Central Asia: the Great Game in the new global disorder of the 21st century
The old order has clearly collapsed, and there is no new order on the horizon
The Great Game was the term coined in the 19th century popularized in the 1901 novel Kim by Rudyard Kipling, to describe the rivalry between the British and Russian Empires over Afghanistan that extended out to neighboring states in Central and Southern Asia. It involved constant tensions with Russia and Britain playing on the Central Asian chessboard; a number of wars erupted.
The Great Game was believed to have ended in 1895; in light of the many tectonically disruptive developments of the 20th century, notably the rise and conquests of the Soviet Union, it would seem to have been relegated to the annals of history.
However, Central Asia clearly has become and will increasingly become a key global geopolitical arena; the Great Game is back, albeit with a different set of players.
In a sense, the Great Game made its reappearance with the Soviet invasion of Afghanistan in 1979. In retaliation, the Americans boycotted the 1980 Moscow Olympic Games with the Russians responding in similar fashion four years later in Los Angeles. In 1989, the Soviets withdrew from Afghanistan, the war having been a major factor in the collapse of the Soviet Empire two years later, as it had been a factor ultimately in the collapse of the British Empire in the 19th century ….. and may prove a factor in the coming collapse of the American Empire or what pundits call Pax Americana in the 21st century?
The US-USSR conflict over Afghanistan was clearly a phenomenon that belonged to the 20th century paradigm of the Cold War. Just over ten years after the Russians left Afghanistan with their tails between their legs, the Americans invaded Afghanistan (in 2001), making it the longest war in American history. Experiencing similar frustrating stalemates to those experienced by the British and the Russians, the US has been bogged down in Afghanistan, counting well over 2,000 soldiers killed and ten times that amount, 25,000, wounded in action. President-elect Donald Trump has said he would bring about the total withdrawal of American troops from Afghanistan. Though it remains to be seen which election pledges Trump will be likely, or indeed able, to keep, I think that this one he will be likely to uphold.
While the old order has clearly collapsed, there is as yet no new order discernible on the horizon – thus the “new disorder”. This applies not only to geopolitics and international relations, but also the world of international trade and investment. Though the WTO, for example, was established at the very end of the 20th century (1995), it has been mired in a 20th century framework, failing to adjust to the new forces and dynamics of the 21st. Perhaps multilateralism is not consistent with multipolarity. There is a need for a leader. The US has failed to exert its leadership role since the beginning of this century – and especially following the 2003 invasion of Iraq – hence the vacuum. Western global governance and its institutions are no longer operational.
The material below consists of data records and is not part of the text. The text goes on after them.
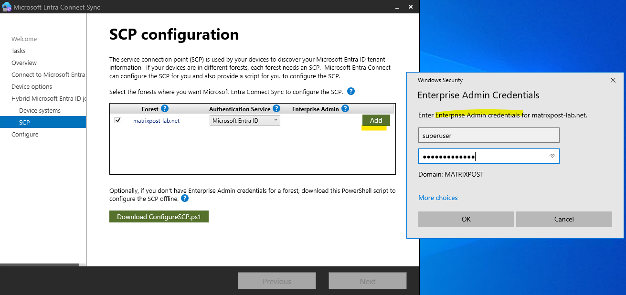
Task: Click the green Add button
Action: click(x=376, y=120)
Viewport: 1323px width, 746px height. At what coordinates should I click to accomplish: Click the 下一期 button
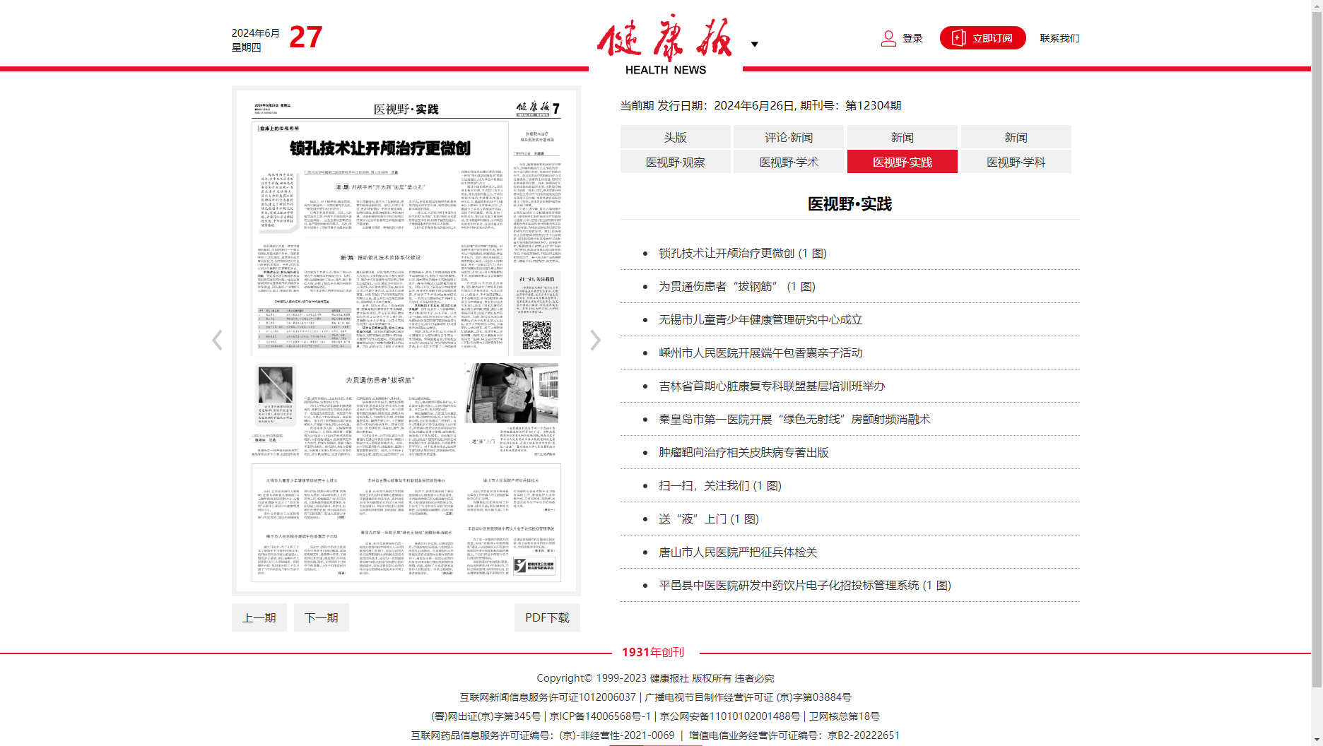coord(322,617)
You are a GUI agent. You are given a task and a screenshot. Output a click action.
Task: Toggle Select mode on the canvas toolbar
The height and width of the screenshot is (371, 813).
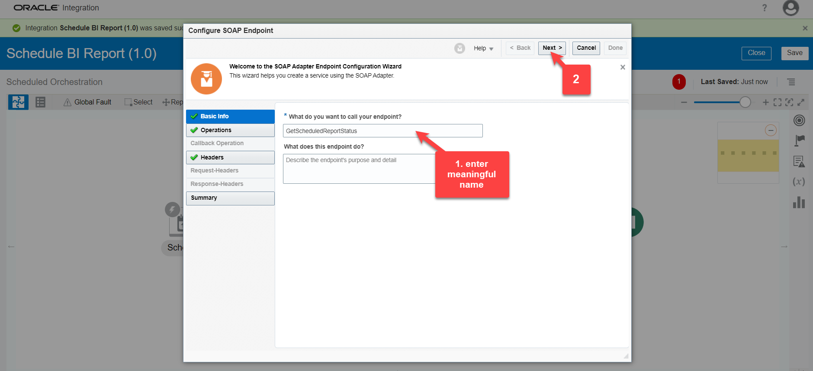[138, 102]
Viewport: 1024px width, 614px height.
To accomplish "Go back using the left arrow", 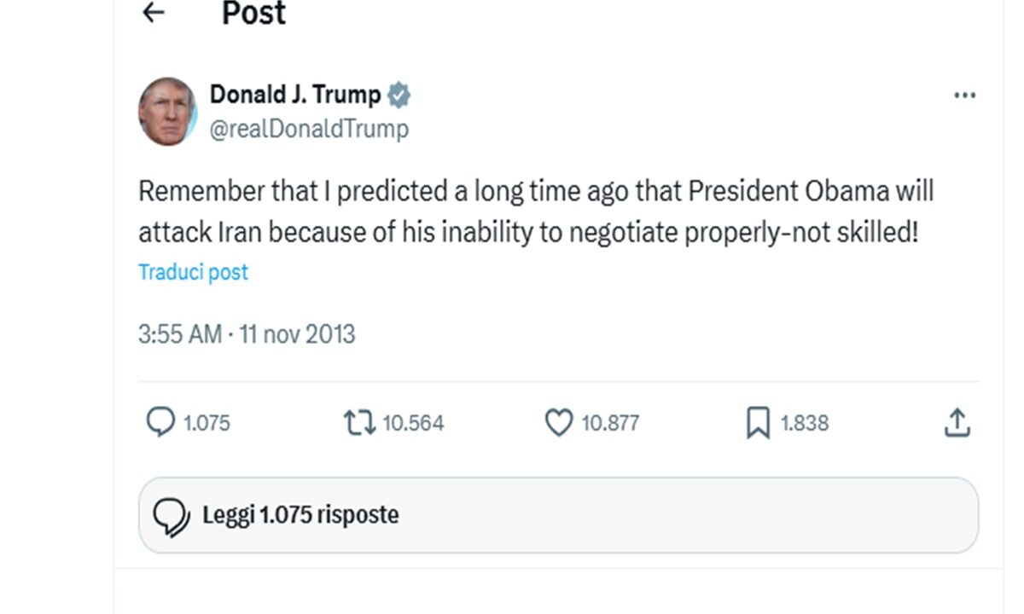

Thus, while throughout the 19th and 20th centuries, the world was perceived essentially from a western prism, there is an imperative to adjust lenses to far more diverse and complex global realities. As the major cultural, economic, political and geopolitical Eurasian crossroads, with borders extending to the Muslim world, Iran, Turkey, Pakistan, Russia, China, Pakistan and India, Central Asia is clearly a most relevant vantage point from which to look at world. There is a definite global trend towards “non-Western values”. One might add that following Brexit and the Trump victory, the West too may be abandoning contemporary Western values.
It may be noted in passing that so-called Western values of liberalism, democracy, openness, etc., were hardly prominent throughout much of Western history and apply mainly to developments in the second half of the 20th century. Certainly, however, not only are we witnessing a decline in Western hard power, but also in soft power. Many Americans have expressed embarrassment in respect to Trump’s election. And the European Union is growing irrelevant. Though there are many uncertainties in this new global disorder, the increasing marginalization of Europe on the global stage would appear a near-certainty.
The New Silk Road and Maritime Route, or OBOR (One Belt One Road), is on the rise just as the European “Union” might be unravelling. Asia may be reconnecting – or might be undergoing what has been termed the re-Asianization of Asia. In contrast to the waning presence and influence of the European Union, the little-known Shanghai Cooperation Organization (SCO), of which Kazakhstan was a founding member in 1996 (along with China, Russia, Kyrgyzstan and Tajikistan) is growing in influence. In similar vein, with the WTO likely to remain moribund and the deaths of the US driven mega-regionals (TPP and TTIP), probably much more attention should be directed at RCEP (the (Asian) Regional Economic Cooperation Partnership).
Whatever form the emerging new global “order” will take obviously remains to be seen, but in the process, Central Asia generally will be a key space to watch and from which to watch.
Jean-Pierre Lehmann is Emeritus Professor of International Political Economy at IMD; and visiting professor at Hong Kong University.